Dataset records
□ □ □ □
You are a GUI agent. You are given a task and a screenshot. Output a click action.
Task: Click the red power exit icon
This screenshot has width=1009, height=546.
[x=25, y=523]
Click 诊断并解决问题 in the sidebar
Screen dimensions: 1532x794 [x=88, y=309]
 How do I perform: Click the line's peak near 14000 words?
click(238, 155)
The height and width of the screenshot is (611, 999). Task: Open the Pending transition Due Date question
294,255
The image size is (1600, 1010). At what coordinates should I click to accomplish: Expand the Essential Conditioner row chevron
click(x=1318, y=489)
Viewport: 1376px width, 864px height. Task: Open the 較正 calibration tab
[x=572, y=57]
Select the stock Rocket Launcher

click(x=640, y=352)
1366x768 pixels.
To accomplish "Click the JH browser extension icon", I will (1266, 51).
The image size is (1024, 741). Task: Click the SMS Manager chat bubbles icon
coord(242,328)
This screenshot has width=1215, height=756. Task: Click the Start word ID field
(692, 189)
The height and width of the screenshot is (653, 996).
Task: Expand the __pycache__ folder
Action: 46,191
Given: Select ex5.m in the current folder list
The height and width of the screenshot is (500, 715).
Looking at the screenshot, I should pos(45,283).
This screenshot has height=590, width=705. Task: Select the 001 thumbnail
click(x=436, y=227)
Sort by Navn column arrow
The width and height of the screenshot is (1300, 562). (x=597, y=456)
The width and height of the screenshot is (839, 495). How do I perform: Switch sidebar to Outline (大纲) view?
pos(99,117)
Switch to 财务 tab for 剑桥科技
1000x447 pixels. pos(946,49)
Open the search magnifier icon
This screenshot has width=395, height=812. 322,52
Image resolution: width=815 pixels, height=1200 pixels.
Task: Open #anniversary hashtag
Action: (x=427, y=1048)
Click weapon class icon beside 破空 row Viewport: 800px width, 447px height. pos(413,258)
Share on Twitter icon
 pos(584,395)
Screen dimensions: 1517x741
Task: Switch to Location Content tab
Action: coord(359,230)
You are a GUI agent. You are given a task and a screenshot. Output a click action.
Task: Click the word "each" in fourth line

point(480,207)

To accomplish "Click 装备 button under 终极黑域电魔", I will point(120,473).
□ □ □ □
Exercise directions
From the entries above, print the lines beginning at the one with "Given: Select ex5.m" and stopping after the one with "Click weapon class", exactly as written and with nothing else.

Exercise output
Given: Select ex5.m in the current folder list
The height and width of the screenshot is (500, 715).
Looking at the screenshot, I should pos(45,283).
This screenshot has height=590, width=705. Task: Select the 001 thumbnail
click(x=436, y=227)
Sort by Navn column arrow
The width and height of the screenshot is (1300, 562). (x=597, y=456)
The width and height of the screenshot is (839, 495). How do I perform: Switch sidebar to Outline (大纲) view?
pos(99,117)
Switch to 财务 tab for 剑桥科技
1000x447 pixels. pos(946,49)
Open the search magnifier icon
This screenshot has width=395, height=812. 322,52
Image resolution: width=815 pixels, height=1200 pixels.
Task: Open #anniversary hashtag
Action: (x=427, y=1048)
Click weapon class icon beside 破空 row Viewport: 800px width, 447px height. pos(413,258)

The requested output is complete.